Creating an index

The use-case

You have limited RAM constraint but need to do similarity search on a lot of vectors? Great! You are in the right place :) This lib automatically builds an optimal index that maximizes the recall scores given a memory and query speed constraint.

The build_index command

The autofaiss build_index command takes the following parameters:

Parameters
Flag available	Default	Description
–embeddings	required	Source path of the directory containing your .npy embedding files. If there are several files, they are read in the lexicographical order. This can be a local path or a path in another Filesystem e.g. hdfs://root/… or s3://…
–index_path	required	Destination path of the faiss index on local machine.
–index_infos_path	required	Destination path of the faiss index infos on local machine.
–save_on_disk	required	Save the index on the disk.
–file_format	“npy”	File format of the files in embeddings. Can be either npy for numpy matrix files or parquet for parquet serialized tables
–embedding_column_name	“embeddings”	Only necessary when file_format=`parquet` In this case this is the name of the column containing the embeddings (one vector per row)
–id_columns	None	Can only be used when file_format=`parquet`. In this case these are the names of the columns containing the Ids of the vectors, and separate files will be generated to map these ids to indices in the KNN index
–ids_path	None	Only useful when id_columns is not None and file_format=`parquet`. This will be the path (in any filesystem) where the mapping files Ids->vector index will be store in parquet format
–metric_type	“ip”	(Optional) Similarity function used for query: (“ip” for inner product, “l2” for euclidian distance)
–max_index_memory_usage	“32GB”	(Optional) Maximum size in GB of the created index, this bound is strict.
–current_memory_available	“32GB”	(Optional) Memory available (in GB) on the machine creating the index, having more memory is a boost because it reduces the swipe between RAM and disk.
–max_index_query_time_ms	10	(Optional) Bound on the query time for KNN search, this bound is approximative.
–min_nearest_neighbors_to_retrieve	20	(Optional) Minimum number of nearest neighbors to retrieve when querying the index. Parameter used only during index hyperparameter finetuning step, it is not taken into account to select the indexing algorithm. This parameter has the priority over the max_index_query_time_ms constraint.
–index_key	None	(Optional) If present, the Faiss index will be build using this description string in the index_factory, more detail in the [Faiss documentation](https://github.com/facebookresearch/faiss/wiki/The-index-factory)
–index_param	None	(Optional) If present, the Faiss index will be set using this description string of hyperparameters, more detail in the [Faiss documentation](https://github.com/facebookresearch/faiss/wiki/Index-IO,-cloning-and-hyper-parameter-tuning)
–use_gpu	False	(Optional) Experimental, gpu training can be faster, but this feature is not tested so far.
–nb_cores	None	(Optional) The number of cores to use, by default will use all cores
–make_direct_map	False	(Optional) If set to True and that the created index is an IVF, call .make_direct_map() on the index to build a mapping (stored on RAM only) that speeds up greatly the calls to .reconstruct().
–should_be_memory_mappable	False	(Optional) If set to true, the created index will be selected only among the indices that can be memory-mapped on disk. This makes it possible to use 50GB indices on a machine with only 1GB of RAM.
–distributed	None	(Optional) If “pyspark”, create the index using pyspark. Otherwise, the index is created on your local machine.
–temporary_indices_folder	“hdfs://root/tmp/distributed_autofaiss_indices”	(Optional) Folder to save the temporary small indices, only used when distributed = “pyspark”
–verbose	20	(Optional) Set verbosity of logging output: DEBUG=10, INFO=20, WARN=30, ERROR=40, CRITICAL=50
–nb_indices_to_keep	1	(Optional) Number of indices to keep at most when distributed is “pyspark”.
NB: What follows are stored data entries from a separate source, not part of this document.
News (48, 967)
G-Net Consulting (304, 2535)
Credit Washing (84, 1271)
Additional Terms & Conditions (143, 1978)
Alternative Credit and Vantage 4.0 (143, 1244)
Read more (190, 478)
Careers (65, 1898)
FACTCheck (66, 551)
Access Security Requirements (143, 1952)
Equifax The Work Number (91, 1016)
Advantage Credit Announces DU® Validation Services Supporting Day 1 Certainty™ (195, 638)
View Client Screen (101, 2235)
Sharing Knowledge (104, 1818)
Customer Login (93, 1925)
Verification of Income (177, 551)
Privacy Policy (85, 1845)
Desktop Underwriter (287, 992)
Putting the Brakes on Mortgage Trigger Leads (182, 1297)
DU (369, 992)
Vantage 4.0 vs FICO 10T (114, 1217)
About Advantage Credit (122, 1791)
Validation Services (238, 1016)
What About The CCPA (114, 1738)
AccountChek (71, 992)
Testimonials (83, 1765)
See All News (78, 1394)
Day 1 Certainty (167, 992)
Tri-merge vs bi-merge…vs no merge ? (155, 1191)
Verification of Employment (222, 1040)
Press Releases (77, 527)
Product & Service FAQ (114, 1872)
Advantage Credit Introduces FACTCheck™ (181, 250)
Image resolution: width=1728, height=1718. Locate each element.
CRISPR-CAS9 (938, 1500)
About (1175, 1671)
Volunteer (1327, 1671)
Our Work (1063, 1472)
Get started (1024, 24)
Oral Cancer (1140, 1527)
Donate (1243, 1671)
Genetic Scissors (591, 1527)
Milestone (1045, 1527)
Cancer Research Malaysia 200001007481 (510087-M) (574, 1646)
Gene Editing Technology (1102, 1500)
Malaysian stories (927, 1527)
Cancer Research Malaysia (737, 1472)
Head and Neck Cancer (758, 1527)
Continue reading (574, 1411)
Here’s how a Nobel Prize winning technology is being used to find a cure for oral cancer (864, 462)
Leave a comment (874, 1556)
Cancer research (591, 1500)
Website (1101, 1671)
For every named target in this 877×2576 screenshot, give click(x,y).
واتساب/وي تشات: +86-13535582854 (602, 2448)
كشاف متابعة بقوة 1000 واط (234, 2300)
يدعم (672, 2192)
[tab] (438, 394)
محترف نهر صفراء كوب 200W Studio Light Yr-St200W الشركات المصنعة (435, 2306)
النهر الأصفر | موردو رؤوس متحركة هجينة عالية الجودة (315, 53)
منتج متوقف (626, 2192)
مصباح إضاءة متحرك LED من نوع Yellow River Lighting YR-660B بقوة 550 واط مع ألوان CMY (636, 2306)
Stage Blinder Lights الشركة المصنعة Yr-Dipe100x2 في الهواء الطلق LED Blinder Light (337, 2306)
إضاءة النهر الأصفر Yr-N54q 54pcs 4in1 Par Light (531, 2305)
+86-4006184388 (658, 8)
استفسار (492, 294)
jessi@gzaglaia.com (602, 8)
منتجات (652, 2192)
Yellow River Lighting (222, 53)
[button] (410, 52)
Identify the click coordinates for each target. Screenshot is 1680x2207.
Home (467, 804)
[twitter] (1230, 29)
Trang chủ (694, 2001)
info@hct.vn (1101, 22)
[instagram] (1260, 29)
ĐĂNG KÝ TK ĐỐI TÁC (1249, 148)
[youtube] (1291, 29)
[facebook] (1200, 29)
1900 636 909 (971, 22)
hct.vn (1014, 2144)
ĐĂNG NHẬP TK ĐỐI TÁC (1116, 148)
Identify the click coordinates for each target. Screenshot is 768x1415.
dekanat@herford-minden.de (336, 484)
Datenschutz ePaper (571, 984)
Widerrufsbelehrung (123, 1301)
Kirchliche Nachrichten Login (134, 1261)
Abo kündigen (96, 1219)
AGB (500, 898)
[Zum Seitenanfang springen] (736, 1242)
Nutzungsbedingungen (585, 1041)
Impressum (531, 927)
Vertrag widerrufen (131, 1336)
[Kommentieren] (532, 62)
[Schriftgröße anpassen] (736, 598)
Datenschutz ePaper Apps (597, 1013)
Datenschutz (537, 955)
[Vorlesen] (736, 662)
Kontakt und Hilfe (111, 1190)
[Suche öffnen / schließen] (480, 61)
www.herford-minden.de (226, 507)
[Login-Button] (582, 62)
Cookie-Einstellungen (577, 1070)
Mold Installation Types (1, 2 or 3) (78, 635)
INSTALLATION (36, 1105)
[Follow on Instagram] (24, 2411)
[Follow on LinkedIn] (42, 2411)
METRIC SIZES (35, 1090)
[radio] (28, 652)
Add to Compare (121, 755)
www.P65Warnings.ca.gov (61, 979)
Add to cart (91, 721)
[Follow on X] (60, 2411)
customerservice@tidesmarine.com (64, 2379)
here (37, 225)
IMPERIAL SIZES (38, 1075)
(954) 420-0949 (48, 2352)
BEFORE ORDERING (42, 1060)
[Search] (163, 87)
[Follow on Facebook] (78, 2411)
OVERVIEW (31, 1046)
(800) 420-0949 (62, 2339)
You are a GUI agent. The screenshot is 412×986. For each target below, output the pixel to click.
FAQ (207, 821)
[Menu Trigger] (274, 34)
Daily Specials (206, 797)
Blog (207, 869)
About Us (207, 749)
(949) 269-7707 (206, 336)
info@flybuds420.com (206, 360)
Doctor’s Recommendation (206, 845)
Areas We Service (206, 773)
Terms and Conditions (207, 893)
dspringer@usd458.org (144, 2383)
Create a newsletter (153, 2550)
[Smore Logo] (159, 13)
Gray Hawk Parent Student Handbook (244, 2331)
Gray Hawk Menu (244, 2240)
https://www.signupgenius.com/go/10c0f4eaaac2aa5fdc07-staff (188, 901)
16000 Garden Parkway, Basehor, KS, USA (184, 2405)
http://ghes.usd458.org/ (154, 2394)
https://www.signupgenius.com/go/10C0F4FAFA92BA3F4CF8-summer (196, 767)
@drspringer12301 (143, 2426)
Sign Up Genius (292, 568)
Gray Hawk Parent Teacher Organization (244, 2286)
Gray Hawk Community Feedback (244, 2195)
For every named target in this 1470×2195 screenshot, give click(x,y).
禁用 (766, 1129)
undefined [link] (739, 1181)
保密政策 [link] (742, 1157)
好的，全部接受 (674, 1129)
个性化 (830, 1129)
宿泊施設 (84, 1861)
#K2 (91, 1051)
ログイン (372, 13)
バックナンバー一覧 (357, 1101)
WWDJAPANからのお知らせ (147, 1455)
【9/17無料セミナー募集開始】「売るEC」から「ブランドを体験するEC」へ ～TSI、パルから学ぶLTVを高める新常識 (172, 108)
The same function can be called directly from a python environment (from autofaiss import build_index).

It is possible to force the creation of a specific index with specific hyperparameters if more control is needed. Here is some documentation <https://github.com/facebookresearch/faiss/wiki/Guidelines-to-choose-an-index> and <https://github.com/facebookresearch/faiss/wiki/The-index-factory> to help you to choose which index you need.

Time required

The time required to run this command is:

For 1TB of vectors -> 2 hours
For 150GB of vectors -> 1 hour
For 50GB of vectors -> 20 minutes

Tuning an existing index

The use-case

You have already created a Faiss index but you would like to have a better recall/query-time ratio? This command creates a new index with different hyperparameters to be closer to your requirements.

The tune_index command

The tune_index command set the hyperparameters for the given index.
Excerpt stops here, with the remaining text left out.